Minister of Foreign Affairs of Yemen
- In office 10 June 2019 – 18 December 2020
- President: Abdrabbuh Mansur Hadi
- Prime Minister: Maeen Abdulmalik Saeed
- Vice President: Ali Mohsen Saleh
- Preceded by: Khaled al-Yamani
- Succeeded by: Ahmad Awad bin Mubarak

Personal details
- Born: 28 October 1979 (age 46) Sanaa, North Yemen

= Mohammed Al-Hadhrami =

Yemeni politician

Mohammed Abdullah Al-Hadhrami (born 28 October 1979) is a Yemeni politician and diplomat. He is the current ambassador of Yemen to the United States. Previously, he served as minister of the Foreign Affairs.

== Education ==
Al-Hadhrami holds a Master in Development Policy from the Korean Development Institute, which he gained in 2013, as well as a Master in Diplomacy and International Relations from Fairleigh Dickinson University.
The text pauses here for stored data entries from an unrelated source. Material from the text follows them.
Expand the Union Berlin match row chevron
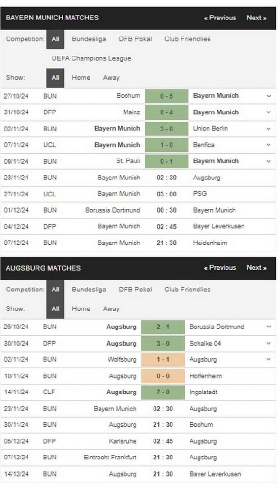This screenshot has width=280, height=486. 268,129
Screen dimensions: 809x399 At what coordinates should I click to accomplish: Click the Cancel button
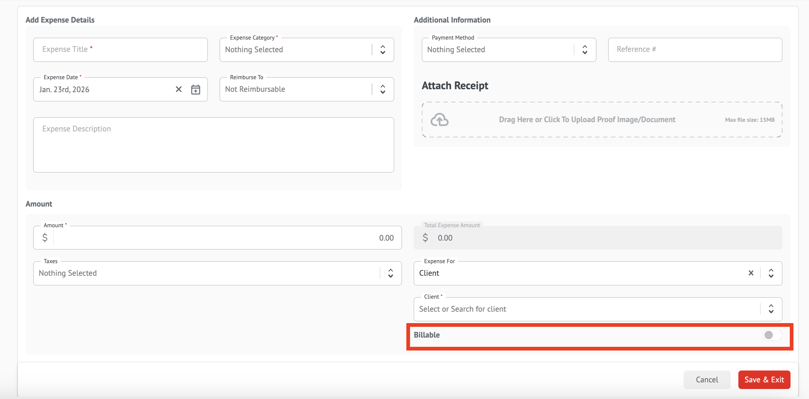click(707, 380)
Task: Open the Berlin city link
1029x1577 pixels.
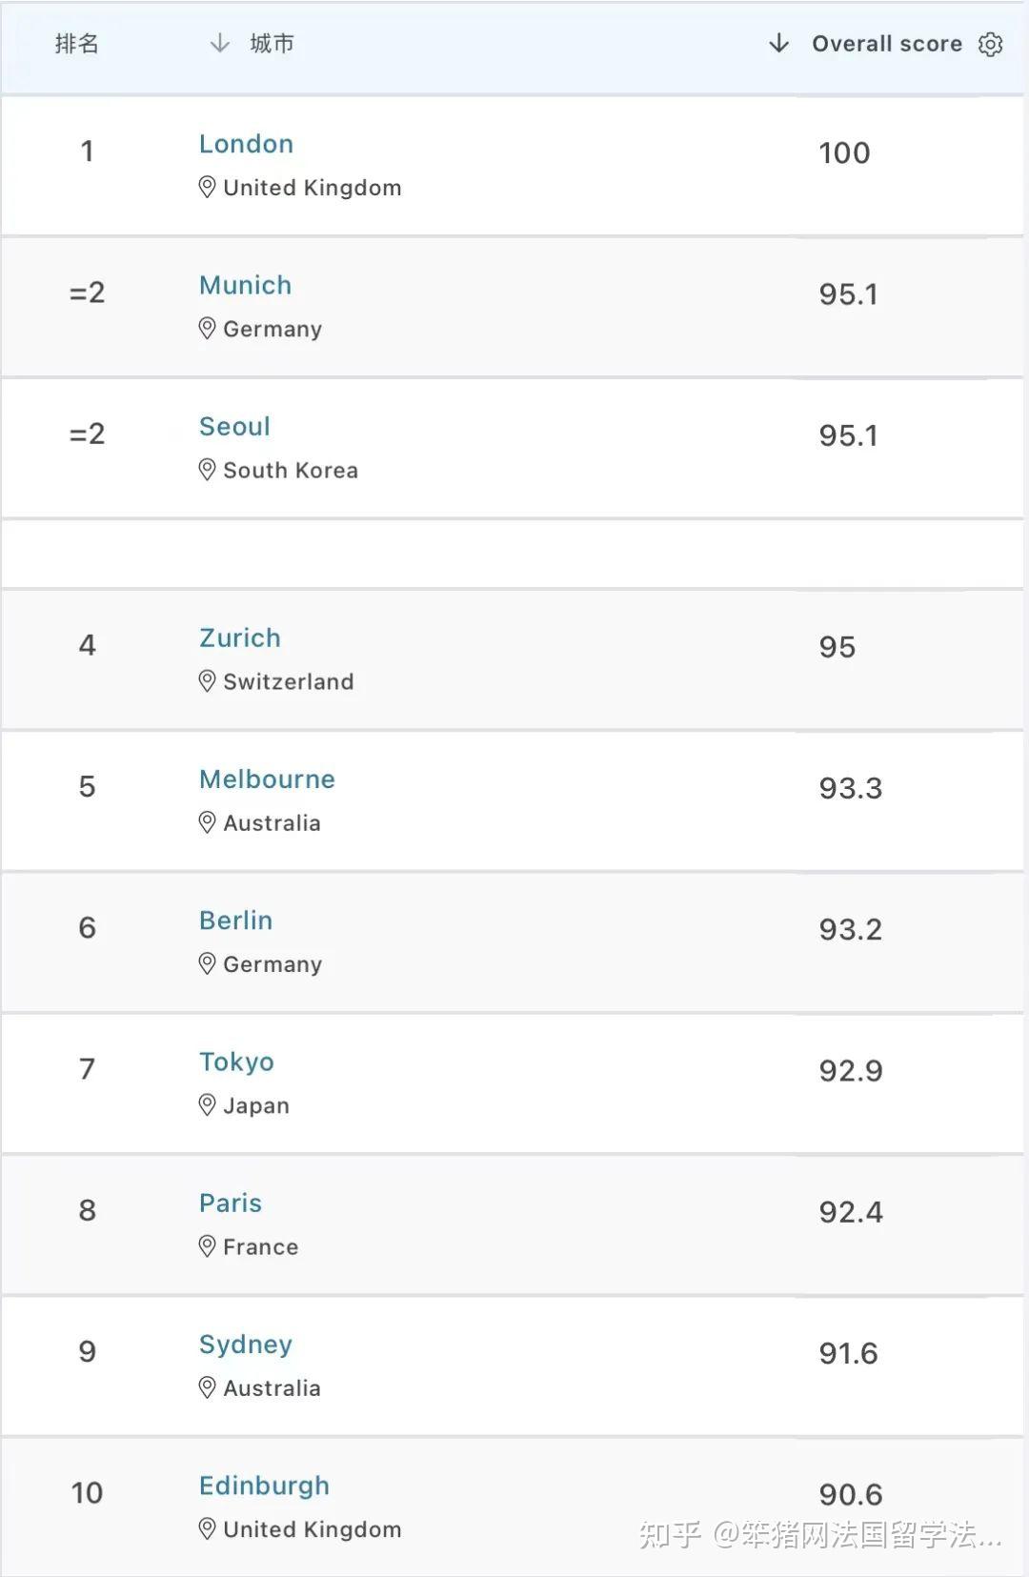Action: click(235, 920)
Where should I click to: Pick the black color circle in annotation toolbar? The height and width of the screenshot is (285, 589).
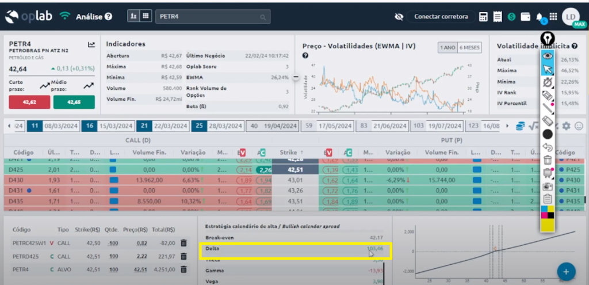tap(548, 134)
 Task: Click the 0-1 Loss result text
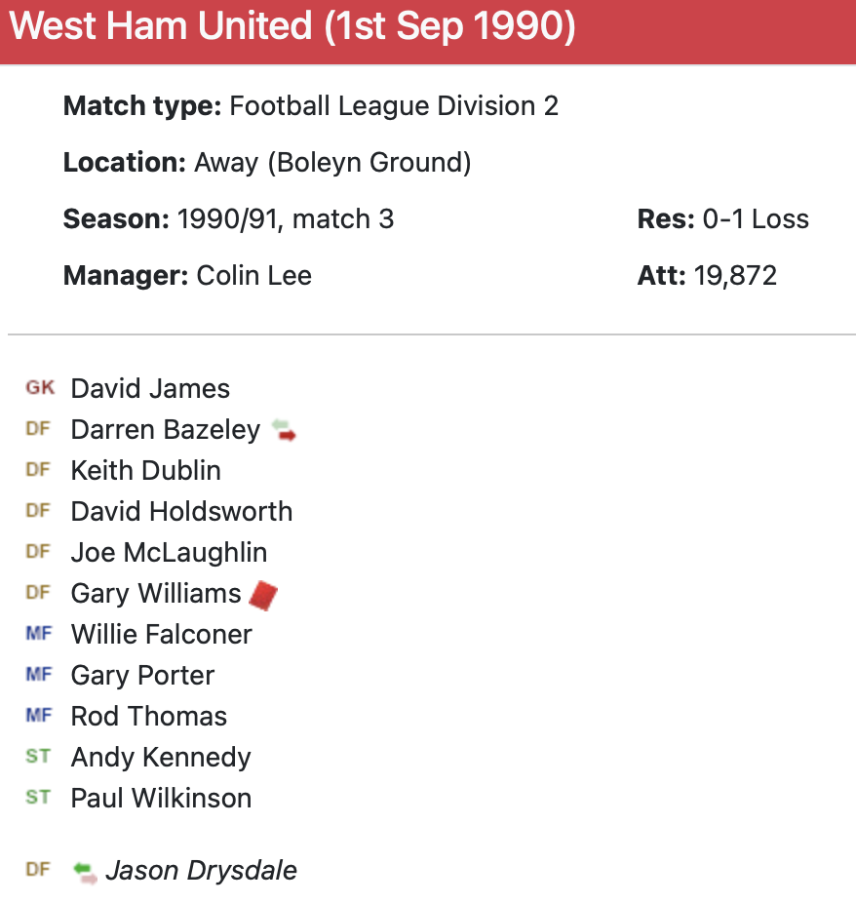pyautogui.click(x=756, y=218)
He also earned a bachelor's degree from Missouri State University in 2002.

== Career ==
Al-Hadhrami began his diplomatic career in 2004 and worked at the Yemen Permanent Mission to the United Nations from 2008 to 2012, representing Yemen at the UNDP, UNOPS, and UNFPA Executive Boards. He was deputy chief of mission at the Embassy of the Republic of Yemen in Washington, DC, from 2016 to 2018. In 2019, Al-Hadhrami was appointed the minister of the foreign affairs of Yemen after he served as vice minister of foreign affairs in 2018.